● **Try it**
Whenever a line in this data holds the word "first", report that line in full.

● **Material provided**
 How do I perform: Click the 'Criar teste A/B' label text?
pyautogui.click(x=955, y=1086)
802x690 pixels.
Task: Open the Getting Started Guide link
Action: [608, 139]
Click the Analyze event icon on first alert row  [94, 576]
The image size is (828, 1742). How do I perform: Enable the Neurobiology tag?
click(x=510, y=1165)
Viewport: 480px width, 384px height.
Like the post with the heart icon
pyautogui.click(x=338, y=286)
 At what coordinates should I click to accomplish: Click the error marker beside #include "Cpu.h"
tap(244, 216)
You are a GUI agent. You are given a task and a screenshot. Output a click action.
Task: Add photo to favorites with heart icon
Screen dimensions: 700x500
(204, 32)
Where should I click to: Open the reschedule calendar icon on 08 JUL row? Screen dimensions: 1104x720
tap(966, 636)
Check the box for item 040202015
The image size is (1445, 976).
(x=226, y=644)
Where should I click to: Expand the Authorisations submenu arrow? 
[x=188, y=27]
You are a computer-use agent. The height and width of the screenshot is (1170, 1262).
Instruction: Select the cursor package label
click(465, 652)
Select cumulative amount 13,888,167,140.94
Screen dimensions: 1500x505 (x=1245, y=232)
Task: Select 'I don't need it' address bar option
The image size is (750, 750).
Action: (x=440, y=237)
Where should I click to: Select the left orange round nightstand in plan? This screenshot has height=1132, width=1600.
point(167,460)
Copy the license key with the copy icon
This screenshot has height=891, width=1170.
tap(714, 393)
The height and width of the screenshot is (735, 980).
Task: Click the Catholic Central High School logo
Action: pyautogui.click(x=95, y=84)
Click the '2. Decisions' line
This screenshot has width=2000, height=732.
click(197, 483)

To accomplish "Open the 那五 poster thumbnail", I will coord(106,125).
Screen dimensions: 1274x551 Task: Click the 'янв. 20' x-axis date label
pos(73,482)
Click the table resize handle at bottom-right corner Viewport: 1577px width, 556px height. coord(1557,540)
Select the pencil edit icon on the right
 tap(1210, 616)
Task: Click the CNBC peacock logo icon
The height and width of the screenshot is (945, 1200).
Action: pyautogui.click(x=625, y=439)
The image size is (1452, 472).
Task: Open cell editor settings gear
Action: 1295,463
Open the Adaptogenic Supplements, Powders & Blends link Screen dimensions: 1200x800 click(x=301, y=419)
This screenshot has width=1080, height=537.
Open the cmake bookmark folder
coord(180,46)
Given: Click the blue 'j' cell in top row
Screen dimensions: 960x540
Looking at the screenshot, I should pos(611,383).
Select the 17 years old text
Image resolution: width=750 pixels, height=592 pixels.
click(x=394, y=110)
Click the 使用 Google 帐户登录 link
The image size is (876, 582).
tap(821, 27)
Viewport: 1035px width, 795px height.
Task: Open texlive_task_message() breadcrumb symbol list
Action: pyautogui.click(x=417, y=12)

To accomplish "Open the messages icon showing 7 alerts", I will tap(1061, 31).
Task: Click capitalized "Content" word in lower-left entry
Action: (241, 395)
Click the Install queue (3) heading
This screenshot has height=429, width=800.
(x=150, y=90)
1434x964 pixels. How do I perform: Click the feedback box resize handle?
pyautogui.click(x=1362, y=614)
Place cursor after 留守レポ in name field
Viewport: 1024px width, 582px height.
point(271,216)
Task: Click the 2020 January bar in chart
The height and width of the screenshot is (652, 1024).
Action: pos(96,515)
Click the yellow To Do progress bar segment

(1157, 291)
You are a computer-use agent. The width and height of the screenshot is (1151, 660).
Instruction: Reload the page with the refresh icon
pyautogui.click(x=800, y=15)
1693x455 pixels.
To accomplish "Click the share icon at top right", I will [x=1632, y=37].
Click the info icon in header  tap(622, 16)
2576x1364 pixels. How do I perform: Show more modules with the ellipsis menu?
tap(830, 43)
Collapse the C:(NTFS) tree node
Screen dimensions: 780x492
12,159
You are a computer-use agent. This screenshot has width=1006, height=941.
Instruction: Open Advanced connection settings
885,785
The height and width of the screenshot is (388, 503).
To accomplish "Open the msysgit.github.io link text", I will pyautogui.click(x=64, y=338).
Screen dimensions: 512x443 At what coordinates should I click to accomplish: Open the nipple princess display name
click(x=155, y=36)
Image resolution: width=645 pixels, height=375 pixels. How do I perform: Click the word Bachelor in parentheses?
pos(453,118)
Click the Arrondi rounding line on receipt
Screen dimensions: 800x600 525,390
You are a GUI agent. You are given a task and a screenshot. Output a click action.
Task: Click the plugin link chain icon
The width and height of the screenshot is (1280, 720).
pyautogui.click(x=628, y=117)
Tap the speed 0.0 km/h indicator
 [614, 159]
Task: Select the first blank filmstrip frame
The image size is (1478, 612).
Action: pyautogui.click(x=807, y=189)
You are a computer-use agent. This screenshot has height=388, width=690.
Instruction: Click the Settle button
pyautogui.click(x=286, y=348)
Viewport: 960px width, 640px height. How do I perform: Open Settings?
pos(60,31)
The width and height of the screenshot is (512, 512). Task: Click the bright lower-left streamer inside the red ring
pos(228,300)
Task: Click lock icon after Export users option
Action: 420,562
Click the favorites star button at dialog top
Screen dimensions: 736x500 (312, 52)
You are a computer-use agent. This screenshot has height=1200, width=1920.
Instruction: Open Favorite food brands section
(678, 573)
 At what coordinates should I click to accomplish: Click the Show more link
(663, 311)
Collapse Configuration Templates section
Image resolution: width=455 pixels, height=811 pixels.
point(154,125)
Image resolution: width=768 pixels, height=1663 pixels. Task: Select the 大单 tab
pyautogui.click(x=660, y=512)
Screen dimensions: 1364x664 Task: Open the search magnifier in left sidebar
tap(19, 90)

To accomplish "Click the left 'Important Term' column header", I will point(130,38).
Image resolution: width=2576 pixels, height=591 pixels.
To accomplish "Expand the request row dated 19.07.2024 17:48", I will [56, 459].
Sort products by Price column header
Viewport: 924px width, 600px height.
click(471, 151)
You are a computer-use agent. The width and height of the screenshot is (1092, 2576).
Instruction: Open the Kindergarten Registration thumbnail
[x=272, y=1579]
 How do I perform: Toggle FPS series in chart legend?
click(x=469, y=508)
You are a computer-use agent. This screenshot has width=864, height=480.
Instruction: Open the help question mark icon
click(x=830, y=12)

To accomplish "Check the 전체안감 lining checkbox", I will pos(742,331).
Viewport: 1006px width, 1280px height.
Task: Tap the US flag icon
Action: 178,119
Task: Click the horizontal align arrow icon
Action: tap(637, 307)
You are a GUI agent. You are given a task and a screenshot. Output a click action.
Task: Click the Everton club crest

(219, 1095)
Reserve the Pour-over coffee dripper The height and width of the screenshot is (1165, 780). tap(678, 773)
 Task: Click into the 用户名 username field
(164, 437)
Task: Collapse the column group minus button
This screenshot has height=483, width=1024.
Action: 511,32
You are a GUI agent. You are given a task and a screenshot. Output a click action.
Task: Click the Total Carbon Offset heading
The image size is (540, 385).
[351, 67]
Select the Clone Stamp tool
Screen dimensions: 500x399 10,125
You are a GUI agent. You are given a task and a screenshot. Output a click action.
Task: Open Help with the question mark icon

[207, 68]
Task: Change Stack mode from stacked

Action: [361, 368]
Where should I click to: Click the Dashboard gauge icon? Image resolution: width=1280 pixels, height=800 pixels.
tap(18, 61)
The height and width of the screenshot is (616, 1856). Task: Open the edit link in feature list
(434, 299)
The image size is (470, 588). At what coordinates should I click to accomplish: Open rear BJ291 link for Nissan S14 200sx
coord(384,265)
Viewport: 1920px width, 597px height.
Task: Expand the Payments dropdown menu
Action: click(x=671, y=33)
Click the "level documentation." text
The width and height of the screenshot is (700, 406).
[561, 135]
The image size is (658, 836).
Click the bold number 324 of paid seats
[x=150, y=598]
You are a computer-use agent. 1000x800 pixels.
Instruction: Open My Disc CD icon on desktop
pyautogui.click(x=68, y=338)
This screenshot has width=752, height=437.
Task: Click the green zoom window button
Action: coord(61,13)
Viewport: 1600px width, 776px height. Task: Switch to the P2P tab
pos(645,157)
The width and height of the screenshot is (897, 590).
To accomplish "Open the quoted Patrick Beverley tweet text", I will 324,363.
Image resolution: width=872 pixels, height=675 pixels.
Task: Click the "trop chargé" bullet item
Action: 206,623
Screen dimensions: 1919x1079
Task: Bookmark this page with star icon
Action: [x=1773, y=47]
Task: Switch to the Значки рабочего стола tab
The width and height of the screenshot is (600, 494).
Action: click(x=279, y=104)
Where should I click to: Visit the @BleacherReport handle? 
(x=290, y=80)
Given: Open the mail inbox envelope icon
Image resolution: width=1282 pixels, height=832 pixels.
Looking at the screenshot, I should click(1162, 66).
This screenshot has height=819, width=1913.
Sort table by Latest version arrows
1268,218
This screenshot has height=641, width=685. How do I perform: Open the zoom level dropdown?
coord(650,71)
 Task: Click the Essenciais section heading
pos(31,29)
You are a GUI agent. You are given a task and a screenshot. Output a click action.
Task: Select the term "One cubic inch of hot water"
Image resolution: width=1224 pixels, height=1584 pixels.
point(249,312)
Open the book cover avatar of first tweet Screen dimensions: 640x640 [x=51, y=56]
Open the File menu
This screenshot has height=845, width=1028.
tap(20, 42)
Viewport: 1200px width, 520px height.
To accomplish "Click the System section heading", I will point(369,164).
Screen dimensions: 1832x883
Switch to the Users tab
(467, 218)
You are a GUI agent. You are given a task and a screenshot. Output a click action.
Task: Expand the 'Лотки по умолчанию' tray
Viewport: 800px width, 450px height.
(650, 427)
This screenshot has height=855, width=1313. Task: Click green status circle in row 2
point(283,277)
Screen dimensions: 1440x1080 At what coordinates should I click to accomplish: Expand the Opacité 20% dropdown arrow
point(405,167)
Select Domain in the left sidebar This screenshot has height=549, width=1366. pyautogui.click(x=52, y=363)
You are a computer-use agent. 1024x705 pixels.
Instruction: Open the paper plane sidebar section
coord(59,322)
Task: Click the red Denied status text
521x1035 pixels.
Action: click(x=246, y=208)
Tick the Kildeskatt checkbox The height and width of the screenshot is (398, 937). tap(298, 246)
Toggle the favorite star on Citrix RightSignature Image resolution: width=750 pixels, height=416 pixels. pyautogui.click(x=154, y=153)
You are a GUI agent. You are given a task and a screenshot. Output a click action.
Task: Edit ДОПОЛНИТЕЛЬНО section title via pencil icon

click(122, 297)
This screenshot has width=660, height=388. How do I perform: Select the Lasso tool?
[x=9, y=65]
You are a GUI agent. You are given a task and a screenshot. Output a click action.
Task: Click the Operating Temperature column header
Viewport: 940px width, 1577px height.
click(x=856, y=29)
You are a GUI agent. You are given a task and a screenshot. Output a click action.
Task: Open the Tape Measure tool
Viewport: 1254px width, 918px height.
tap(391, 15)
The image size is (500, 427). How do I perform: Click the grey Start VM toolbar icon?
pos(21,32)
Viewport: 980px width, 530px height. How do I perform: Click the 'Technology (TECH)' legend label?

● **Worked solution**
Click the Analyze event icon on first alert row  [94, 576]
Task: Select the first blank filmstrip frame
Open the book cover avatar of first tweet Screen dimensions: 640x640 [x=51, y=56]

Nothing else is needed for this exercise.